What is the most aggressive shark?
On the other hand, there are some sharks that are aggressive, territorial, and lethal, and sadly these are the sharks that most occupy the imagination of swimmers and surfers.
There are a few different species of aggressive shark, the most famous of course being the enormous Great White Shark, infamous for its rather unflattering depiction in Steven Spielberg’s Jaws.
Despite its massive size, intimidating appearance and terrifying speed, the great white actually isn’t solely responsible for attacks.
The Tiger Shark is responsible for the second most unprovoked attacks after the great white, and this species has a reputation for high aggression and an appetite for almost anything, even other shark species. They are opportunistic and hunt in coastal waters and sandbars.
Finally, there is the Bull Shark, which is responsible for the third-highest number of unprovoked attacks.
This shark hunts in shallow waters as well as brackish waters, and can even swim up rivers into freshwater areas for extended periods, making them versatile and deadly, springing up in areas where you may not expect to come across such a deadly predator.

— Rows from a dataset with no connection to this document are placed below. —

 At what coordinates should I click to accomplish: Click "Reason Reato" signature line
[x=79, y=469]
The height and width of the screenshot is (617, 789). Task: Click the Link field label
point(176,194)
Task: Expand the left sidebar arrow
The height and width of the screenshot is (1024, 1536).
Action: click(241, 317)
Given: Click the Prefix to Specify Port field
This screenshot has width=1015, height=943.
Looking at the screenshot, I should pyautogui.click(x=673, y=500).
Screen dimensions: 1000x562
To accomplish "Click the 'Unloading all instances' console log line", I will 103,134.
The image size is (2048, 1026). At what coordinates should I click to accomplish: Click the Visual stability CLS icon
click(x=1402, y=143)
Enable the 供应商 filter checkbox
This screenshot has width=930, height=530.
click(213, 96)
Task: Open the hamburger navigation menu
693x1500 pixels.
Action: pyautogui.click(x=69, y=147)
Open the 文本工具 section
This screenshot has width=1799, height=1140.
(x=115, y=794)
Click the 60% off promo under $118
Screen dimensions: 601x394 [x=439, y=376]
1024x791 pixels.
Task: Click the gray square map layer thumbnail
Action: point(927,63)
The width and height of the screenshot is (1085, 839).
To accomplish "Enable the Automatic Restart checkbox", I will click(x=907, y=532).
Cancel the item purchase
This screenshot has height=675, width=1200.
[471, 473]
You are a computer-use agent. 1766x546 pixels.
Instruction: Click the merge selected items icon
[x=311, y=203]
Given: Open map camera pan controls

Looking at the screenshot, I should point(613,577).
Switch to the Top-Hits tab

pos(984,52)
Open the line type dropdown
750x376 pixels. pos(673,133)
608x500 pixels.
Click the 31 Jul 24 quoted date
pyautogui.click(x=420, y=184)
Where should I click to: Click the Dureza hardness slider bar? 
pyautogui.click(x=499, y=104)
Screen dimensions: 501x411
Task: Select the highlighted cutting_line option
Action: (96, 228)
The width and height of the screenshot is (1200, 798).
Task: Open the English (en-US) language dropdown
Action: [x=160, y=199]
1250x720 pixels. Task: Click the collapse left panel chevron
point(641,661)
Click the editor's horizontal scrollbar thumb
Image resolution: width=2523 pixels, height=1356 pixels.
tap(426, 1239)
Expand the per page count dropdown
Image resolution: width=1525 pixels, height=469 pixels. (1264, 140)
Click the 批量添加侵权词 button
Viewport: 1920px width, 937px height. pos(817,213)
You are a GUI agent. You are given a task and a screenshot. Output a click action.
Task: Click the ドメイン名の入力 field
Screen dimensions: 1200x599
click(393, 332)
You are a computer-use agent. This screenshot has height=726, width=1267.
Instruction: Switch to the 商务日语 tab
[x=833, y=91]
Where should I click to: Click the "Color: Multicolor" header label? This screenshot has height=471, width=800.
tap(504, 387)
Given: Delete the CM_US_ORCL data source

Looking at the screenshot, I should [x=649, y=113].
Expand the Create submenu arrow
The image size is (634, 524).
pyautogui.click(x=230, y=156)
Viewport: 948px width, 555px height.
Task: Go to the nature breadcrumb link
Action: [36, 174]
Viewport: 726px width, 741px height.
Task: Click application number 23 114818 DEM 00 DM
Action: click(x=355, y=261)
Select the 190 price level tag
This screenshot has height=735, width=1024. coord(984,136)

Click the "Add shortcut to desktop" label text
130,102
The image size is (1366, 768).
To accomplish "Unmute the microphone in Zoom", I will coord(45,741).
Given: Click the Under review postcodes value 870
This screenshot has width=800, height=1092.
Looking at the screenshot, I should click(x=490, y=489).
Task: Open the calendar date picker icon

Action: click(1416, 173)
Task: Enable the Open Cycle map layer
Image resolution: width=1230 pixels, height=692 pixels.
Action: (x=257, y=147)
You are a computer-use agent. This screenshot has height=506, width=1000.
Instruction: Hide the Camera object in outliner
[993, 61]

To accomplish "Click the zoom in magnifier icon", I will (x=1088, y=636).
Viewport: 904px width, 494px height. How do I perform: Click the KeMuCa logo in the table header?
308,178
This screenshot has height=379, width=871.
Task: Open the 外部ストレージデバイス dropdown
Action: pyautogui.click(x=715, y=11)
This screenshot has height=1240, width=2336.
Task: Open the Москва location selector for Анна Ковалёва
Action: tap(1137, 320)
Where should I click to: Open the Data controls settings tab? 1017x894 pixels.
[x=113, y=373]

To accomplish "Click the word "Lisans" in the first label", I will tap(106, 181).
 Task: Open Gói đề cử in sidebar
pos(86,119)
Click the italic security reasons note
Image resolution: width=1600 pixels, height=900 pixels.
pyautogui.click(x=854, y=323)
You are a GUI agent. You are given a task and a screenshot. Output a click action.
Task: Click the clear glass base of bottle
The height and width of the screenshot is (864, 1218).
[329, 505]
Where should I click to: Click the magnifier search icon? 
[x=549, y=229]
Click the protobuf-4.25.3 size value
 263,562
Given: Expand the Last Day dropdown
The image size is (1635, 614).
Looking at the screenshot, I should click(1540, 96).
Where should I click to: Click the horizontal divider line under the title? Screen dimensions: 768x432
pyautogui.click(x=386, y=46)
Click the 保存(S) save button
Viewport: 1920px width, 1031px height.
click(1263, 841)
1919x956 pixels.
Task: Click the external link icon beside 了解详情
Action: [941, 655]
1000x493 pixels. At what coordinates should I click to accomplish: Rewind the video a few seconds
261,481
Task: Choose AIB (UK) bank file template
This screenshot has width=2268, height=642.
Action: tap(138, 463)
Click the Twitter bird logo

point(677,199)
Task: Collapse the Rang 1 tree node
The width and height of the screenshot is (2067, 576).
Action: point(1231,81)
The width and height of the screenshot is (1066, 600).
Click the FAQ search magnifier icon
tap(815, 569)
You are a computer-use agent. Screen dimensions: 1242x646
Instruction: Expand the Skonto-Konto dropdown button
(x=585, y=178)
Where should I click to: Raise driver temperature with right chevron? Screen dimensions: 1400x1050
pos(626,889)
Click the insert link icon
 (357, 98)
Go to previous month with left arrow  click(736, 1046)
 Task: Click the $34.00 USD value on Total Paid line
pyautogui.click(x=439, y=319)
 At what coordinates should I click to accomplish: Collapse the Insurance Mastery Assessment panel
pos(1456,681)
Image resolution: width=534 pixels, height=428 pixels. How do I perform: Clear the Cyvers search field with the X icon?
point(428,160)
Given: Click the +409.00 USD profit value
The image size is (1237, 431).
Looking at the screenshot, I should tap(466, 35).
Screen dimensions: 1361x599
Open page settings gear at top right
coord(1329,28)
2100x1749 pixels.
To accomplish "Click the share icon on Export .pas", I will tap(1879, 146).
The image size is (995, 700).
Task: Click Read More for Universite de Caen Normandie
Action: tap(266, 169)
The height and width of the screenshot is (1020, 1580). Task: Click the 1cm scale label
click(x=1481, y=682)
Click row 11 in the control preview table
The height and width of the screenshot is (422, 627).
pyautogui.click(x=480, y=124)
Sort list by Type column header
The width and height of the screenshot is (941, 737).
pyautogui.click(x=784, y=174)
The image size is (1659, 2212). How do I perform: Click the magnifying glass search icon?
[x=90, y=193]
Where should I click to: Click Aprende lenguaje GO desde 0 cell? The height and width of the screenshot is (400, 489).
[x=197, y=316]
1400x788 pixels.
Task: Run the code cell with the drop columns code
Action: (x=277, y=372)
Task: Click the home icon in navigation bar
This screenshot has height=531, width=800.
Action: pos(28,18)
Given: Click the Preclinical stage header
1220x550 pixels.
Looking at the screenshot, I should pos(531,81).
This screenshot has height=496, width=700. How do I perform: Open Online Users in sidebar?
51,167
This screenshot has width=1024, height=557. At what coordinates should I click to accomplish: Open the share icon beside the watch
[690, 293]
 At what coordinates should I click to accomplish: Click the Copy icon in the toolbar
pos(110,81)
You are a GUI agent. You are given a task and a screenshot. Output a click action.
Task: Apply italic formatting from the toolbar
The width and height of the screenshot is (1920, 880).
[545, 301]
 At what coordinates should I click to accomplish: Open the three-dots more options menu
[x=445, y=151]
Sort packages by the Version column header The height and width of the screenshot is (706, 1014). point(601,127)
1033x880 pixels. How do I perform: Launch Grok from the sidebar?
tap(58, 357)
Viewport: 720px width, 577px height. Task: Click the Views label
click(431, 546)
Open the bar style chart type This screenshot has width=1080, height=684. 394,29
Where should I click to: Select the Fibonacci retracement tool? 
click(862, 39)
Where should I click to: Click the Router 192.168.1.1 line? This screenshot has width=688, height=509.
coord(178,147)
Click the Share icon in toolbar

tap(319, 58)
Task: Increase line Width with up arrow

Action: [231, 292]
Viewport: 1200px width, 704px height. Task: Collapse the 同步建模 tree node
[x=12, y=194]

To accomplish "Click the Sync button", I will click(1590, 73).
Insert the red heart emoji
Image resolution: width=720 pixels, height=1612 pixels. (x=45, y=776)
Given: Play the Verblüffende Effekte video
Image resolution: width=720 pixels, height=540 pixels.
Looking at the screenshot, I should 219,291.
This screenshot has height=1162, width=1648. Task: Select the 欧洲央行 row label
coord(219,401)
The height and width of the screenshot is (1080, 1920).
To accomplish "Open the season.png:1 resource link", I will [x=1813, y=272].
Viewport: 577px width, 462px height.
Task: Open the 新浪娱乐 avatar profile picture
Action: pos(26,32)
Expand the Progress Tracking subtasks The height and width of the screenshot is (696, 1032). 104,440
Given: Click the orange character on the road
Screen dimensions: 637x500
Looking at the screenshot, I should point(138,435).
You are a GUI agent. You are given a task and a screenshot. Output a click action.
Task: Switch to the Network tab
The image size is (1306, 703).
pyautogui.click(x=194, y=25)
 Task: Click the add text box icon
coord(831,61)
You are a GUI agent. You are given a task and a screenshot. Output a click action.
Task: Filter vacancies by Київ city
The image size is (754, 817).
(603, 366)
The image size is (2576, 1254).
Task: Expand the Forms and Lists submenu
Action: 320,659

They are aggressive and distinguishable by their stubby large midsection.
An honourable mention has to be the Oceanic Whitetip Shark, which unlike the other sharks listed above feed out at sea. The number of attacks by this shark are unrecorded because they tend to attack castaways, making verification difficult.
The most famous account of these sharks and their aggressive nature comes from World War 2 when the USS Indianapolis sank in the Pacific Ocean. Due to countless errors and mistakes, a great number of the sailors who survived and abandoned the ship were left adrift for days. Of the roughly 900 survivors who were adrift, only 316 survived, many of them preyed upon by the Oceanic Whitetip.
What shark kills the most humans?
The shark with the most confirmed human fatalities is the Great White, which is known to have killed around 52 people since records were taken. This explains why the shark has such a bad reputation and is feared by surfers, swimmers and beachgoers alike.